# The request
Copy the data word for word, starting with its first line and going on through the line with "pos(435,201)". Include both of those lines.

(Interface element records)
>>

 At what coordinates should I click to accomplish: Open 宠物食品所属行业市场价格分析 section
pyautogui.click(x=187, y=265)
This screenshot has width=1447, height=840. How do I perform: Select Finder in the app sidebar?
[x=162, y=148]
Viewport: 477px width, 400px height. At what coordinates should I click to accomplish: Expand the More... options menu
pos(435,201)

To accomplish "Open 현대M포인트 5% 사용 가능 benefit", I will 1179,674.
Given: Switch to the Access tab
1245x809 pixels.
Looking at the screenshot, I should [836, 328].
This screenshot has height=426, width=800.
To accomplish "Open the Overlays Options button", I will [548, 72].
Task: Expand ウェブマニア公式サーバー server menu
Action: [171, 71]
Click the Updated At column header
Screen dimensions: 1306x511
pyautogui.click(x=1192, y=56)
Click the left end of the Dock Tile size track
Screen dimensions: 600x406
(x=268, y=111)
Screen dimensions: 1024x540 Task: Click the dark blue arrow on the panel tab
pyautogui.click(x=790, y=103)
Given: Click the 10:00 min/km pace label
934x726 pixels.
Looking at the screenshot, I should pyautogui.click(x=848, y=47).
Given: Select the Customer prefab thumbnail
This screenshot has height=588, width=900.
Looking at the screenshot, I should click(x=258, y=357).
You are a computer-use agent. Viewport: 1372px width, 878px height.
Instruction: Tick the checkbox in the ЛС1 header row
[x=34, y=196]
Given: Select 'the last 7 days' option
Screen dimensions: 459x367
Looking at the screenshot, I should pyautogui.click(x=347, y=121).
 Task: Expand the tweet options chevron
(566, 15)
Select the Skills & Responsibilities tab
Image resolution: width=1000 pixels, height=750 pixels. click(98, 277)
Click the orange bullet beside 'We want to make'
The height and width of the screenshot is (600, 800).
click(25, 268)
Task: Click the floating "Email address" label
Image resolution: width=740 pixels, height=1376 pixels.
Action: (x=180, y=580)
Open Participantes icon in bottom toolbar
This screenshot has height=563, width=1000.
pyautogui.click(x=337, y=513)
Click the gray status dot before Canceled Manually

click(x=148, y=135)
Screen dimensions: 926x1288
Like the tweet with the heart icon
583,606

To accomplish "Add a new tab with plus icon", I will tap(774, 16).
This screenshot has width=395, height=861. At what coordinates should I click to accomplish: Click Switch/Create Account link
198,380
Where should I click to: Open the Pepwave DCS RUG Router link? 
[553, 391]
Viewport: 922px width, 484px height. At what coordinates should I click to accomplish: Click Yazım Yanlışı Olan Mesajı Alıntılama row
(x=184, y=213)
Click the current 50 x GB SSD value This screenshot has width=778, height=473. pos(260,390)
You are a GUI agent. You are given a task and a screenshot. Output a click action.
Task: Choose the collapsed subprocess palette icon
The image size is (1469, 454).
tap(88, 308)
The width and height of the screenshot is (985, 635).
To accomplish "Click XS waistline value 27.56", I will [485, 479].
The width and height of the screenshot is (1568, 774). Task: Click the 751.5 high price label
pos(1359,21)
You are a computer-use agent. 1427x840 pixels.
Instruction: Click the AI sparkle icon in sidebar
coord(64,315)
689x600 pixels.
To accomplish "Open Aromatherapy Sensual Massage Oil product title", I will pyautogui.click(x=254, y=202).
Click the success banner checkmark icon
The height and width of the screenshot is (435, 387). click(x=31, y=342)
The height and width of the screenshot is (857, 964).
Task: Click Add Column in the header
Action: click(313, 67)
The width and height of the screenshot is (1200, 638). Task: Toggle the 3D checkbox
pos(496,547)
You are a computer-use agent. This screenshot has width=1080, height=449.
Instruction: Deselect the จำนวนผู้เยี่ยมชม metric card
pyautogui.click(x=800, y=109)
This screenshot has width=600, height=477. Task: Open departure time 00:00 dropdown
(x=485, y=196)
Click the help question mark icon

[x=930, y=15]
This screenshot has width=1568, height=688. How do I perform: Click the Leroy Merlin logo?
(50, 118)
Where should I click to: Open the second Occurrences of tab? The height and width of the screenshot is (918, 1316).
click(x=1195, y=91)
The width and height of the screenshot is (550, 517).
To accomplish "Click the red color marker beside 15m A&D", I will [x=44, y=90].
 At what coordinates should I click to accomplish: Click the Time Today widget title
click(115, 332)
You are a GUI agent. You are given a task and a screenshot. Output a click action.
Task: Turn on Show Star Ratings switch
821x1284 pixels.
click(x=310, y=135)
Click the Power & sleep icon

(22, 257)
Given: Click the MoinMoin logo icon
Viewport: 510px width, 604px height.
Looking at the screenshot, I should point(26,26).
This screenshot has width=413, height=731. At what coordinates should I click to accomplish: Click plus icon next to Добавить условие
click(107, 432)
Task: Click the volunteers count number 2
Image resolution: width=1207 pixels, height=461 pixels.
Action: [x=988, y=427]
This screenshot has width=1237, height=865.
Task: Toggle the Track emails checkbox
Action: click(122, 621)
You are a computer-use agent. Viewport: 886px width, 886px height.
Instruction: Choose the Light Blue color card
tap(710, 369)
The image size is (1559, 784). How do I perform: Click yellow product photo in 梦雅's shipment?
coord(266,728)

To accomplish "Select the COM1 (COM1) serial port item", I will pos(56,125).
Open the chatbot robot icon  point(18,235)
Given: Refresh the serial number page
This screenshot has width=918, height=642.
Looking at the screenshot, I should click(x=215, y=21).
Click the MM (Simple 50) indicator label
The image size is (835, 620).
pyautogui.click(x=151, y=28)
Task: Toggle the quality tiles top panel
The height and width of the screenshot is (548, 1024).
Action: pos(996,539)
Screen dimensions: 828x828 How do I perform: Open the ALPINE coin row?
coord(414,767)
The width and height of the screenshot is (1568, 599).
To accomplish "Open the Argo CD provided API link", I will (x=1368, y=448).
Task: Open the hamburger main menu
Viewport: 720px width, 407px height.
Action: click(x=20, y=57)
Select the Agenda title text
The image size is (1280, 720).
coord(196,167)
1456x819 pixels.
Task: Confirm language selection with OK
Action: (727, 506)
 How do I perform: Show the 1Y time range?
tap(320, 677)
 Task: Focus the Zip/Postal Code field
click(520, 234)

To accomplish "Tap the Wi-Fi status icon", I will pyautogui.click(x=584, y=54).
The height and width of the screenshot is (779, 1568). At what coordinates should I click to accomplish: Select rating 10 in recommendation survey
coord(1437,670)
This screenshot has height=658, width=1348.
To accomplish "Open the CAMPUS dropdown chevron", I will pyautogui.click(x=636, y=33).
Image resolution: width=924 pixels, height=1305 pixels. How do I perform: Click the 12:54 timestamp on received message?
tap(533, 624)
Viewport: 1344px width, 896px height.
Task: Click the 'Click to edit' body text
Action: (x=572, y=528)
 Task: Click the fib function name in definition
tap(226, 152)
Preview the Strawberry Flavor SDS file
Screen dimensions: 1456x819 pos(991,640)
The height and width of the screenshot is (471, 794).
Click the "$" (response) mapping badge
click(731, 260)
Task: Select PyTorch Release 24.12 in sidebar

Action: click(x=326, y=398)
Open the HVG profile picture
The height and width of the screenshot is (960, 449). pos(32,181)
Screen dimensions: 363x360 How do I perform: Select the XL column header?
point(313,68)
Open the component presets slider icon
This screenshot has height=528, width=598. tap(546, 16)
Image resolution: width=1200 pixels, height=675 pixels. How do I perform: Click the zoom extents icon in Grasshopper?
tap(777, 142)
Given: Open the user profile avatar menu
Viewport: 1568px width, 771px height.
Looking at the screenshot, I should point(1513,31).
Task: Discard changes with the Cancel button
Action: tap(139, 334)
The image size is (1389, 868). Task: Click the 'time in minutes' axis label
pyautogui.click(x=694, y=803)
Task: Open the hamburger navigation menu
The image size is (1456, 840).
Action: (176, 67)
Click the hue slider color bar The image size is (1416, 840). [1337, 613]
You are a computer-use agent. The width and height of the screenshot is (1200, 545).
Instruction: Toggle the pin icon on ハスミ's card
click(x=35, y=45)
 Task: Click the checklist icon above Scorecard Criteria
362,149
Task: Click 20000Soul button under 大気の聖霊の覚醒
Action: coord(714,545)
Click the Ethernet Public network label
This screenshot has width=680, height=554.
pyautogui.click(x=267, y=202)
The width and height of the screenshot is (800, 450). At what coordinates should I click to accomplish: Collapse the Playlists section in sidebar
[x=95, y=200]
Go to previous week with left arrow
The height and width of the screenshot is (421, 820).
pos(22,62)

<<

# Written response
 At what coordinates should I click to accomplish: Open 宠物食品所属行业市场价格分析 section
pyautogui.click(x=187, y=265)
This screenshot has width=1447, height=840. How do I perform: Select Finder in the app sidebar?
[x=162, y=148]
Viewport: 477px width, 400px height. At what coordinates should I click to accomplish: Expand the More... options menu
pos(435,201)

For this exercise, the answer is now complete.